### Page excerpt
####################

Welcome @stephenlf! 👋

The Options struct is not Sync.

This is an XY Problem.

This is an issue in web servers because it means we must reallocate an Options struct every time we parse something.

Memory is allocated all over the place to do parsing and create a syntax tree. Allocation feels like a non issue here.

This library aims to be 100% pure safe rust, sync is unsafe https://doc.rust-lang.org/nomicon/send-and-sync.html Marking a core part of the safe API unsafe is a non-starter here.

Reading between the lines a bit you seem to be trying to reuse options across multiple threads in Rust? Is that accurate? If so why is allocating Options an issue for you?

stephenlf commented 9 months ago

I am incorporating a Markdown parser into an Axum web server I am writing. Rather than reallocate an markdown::Options object every time the parser endpoint is called, I had hoped to save on memory by instantiating a single, immutable markdown::Options object, wrapping it in Arc, and passing it in to the router's axum::State. To do this, the markdown::Options object would have to be Send/Sync, since application state may be passed between threads.

I understand not wanting any unsafe blocks in the codebase. "100% safe Rust" is a remarkable claim. My workaround is sufficient for my use case. And it sounds like the amount of allocation going into an Options struct is trivial compared to the work being done by the parser, so there's probably no need for me to worry about it. However, if you do want to create a thread-safe, "100% safe Rust" Options implementation, I believe there are ways to do it without unsafe code blocks.

I realize now it was presumptuous of me to say that I'd "set up a pull request later." I forgot this wasn't one of my projects! Let me know if you'd like me to explore this issue more.

wooorm commented 9 months ago

Other than safe, this project is also no_std + alloc. It’s incredibly basic, Box and Vec but that’s it. Send/Sync/Arc etc is all much higher level. And indeed, the bottle neck here is parsing documents. I’d assume all energy is better spent there. I’d also guess that Rust could figure this out itself if there were no mdx functions? Not sure if a thread safe version should just omit those?

stephenlf commented 9 months ago

I’d also guess that Rust could figure this out itself if there were no mdx functions? Not sure if a thread safe version should just omit those?

That's the approach I took in my codebase. However, I suspect that annotating the MDX functions something like Sync + Send would also solve the problem without limiting the MDX functionality too much. I haven't explored it very much, but something like this might work:

// markdown-rs/src/util/mdx.rs
// ...
pub type EsmParse = dyn Fn(&str) -> Signal + Sync + Send;
// ...
pub type ExpressionParse = dyn Fn(&str, &ExpressionKind) -> Signal + Sync + Send;
// ...

This would of course mean that users couldn't dynamically create their MDX parsers, though I can't see this being a practical issue for most use cases. This code compiles and passes all checks, though I'm not sure what other downstream effects something like this might have.

One can imagine a ThreadsafeOptions struct that is the same as the Options struct with these additional constraints.

wooorm commented 9 months ago

without limiting the MDX functionality too much

I have some doubts (but unfounded). If it works with https://github.com/wooorm/mdxjs-rs I’d be open to it.


Anyway, closing this for now. The safe part of this project is very important. It also seems like there is a tiny fraction of time spent on this, we can probably spend our time better on parsing memory/performance. If all of that is addressed and it works with mdxjs-rs, I’d be open to a PR and rediscussing it!

Best! :)

####################

### Data entries

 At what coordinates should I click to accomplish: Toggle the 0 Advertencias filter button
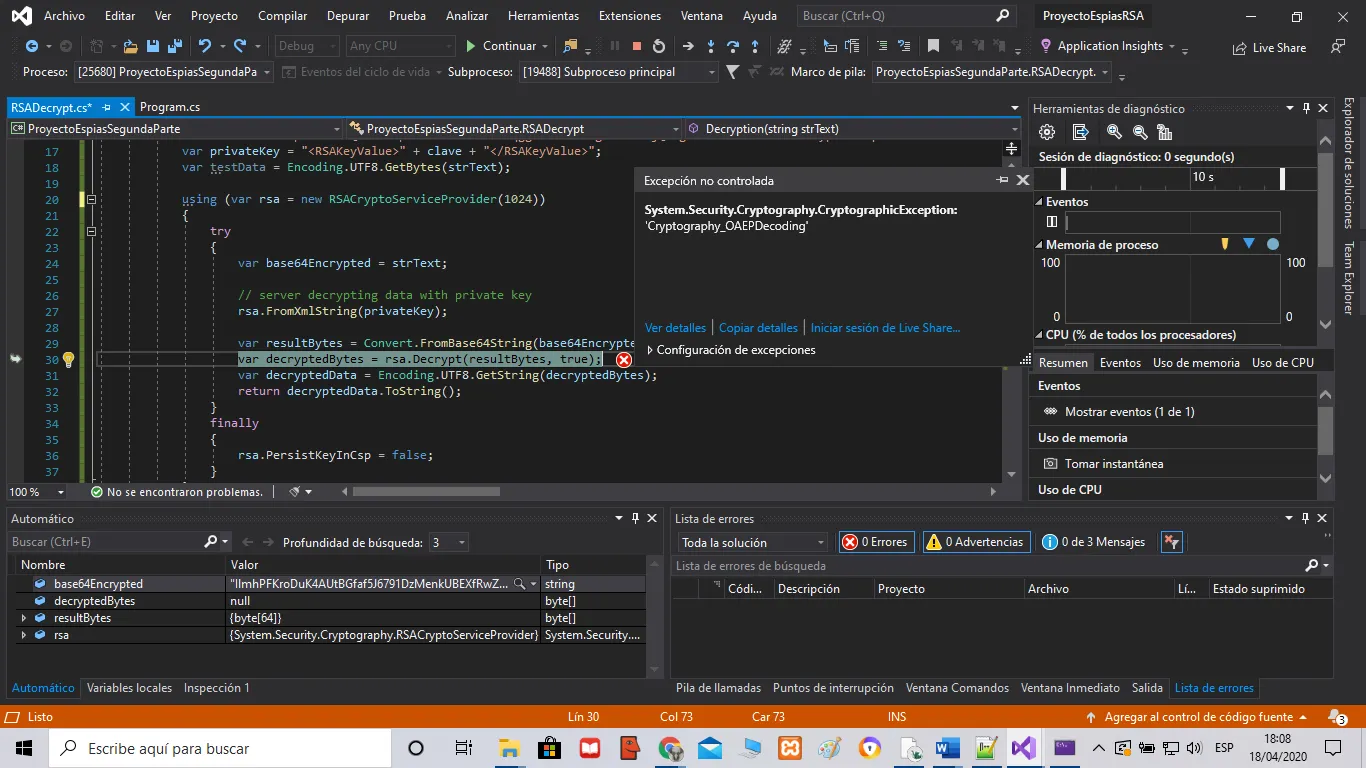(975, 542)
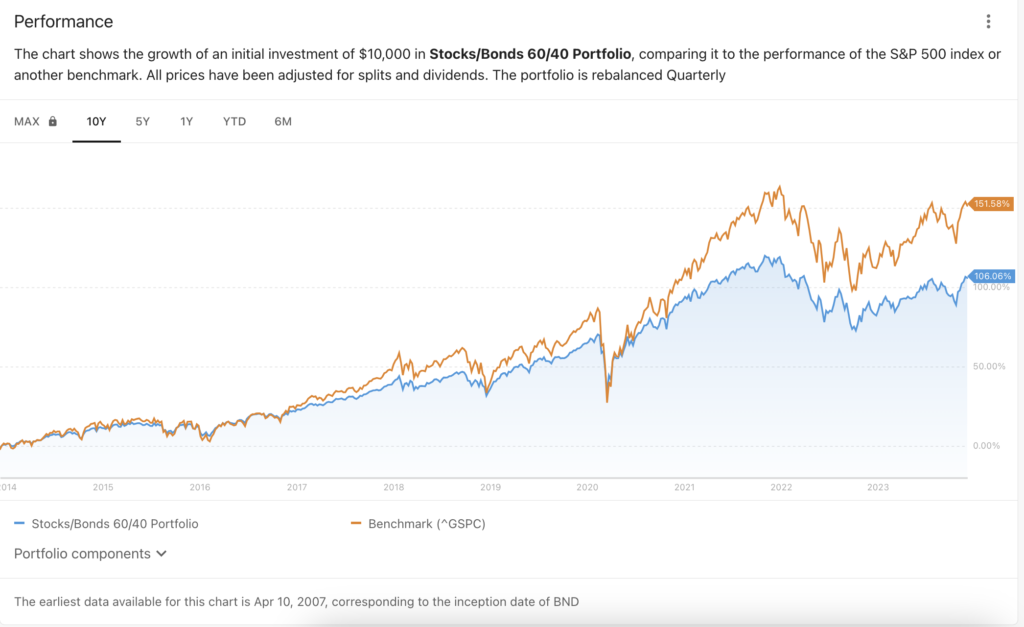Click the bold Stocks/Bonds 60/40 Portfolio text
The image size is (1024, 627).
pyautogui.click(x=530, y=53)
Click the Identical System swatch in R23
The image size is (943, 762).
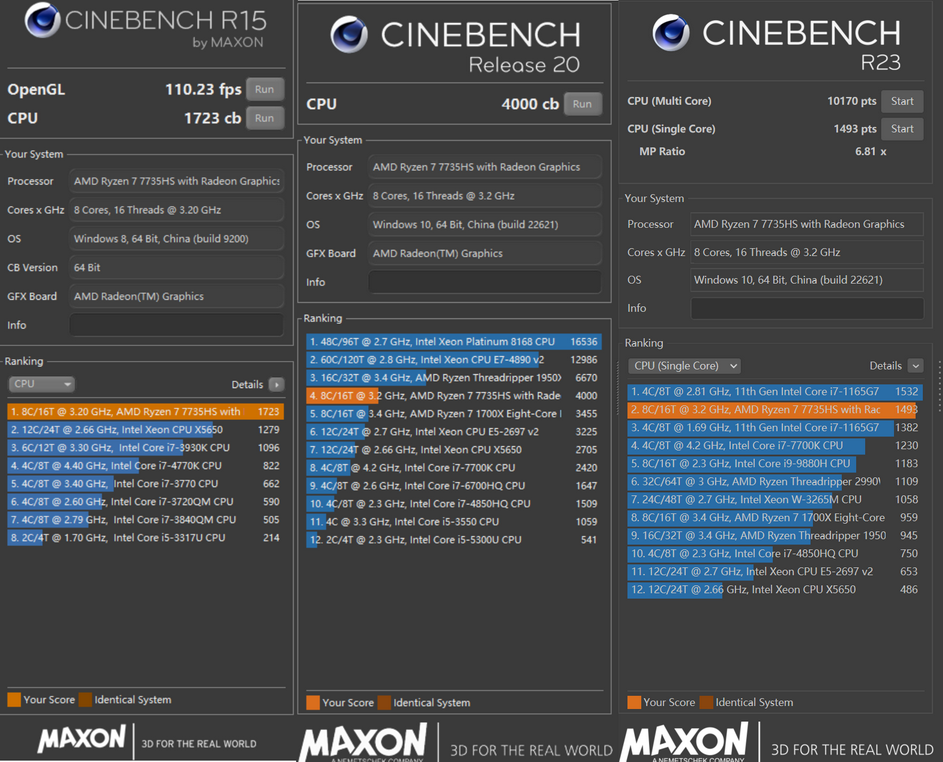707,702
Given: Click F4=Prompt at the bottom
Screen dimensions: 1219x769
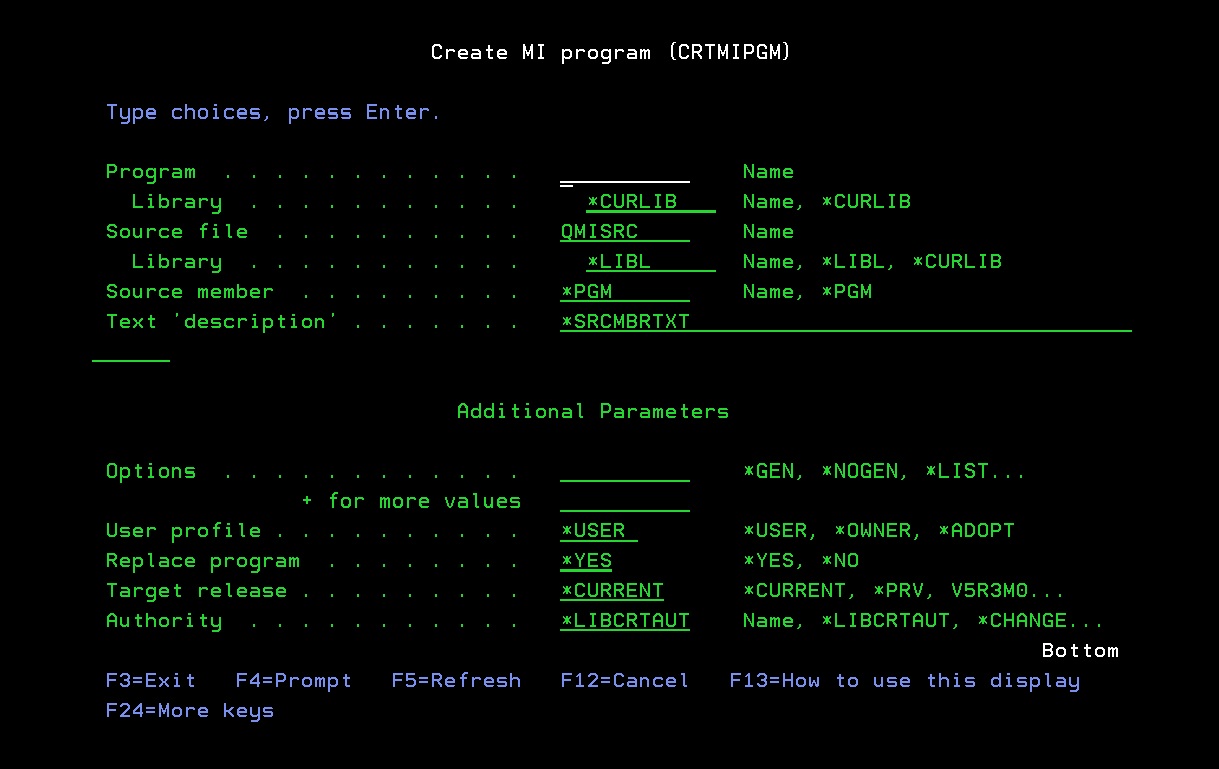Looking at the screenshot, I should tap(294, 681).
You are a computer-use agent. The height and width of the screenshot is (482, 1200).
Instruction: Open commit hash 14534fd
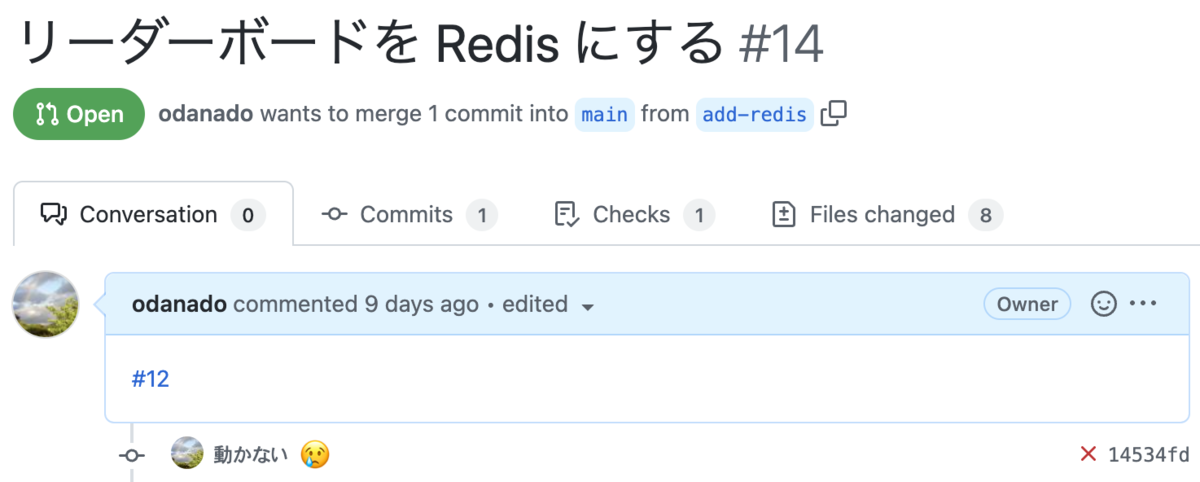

####################

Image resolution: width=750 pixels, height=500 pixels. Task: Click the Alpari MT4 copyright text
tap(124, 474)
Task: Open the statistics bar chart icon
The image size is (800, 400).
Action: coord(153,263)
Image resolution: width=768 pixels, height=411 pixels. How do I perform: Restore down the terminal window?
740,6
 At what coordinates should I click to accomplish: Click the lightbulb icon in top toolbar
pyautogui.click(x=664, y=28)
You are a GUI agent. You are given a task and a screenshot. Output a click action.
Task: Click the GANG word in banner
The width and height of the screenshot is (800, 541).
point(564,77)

####################

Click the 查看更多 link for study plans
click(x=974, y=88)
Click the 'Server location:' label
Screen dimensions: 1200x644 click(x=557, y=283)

####################

For each statement below, say yes or no to whether it agrees with the thread on thread-safe Options, and quote the words of the thread that decide it. 1. The project is described as no_std + alloc. 2. stephenlf reports that the suggested Sync + Send change does not compile. 3. The web server stephenlf is writing uses Axum.

### Task solution
1. Yes: "this project is also no_std + alloc"
2. No: "This code compiles and passes all checks"
3. Yes: "an Axum web server I am writing"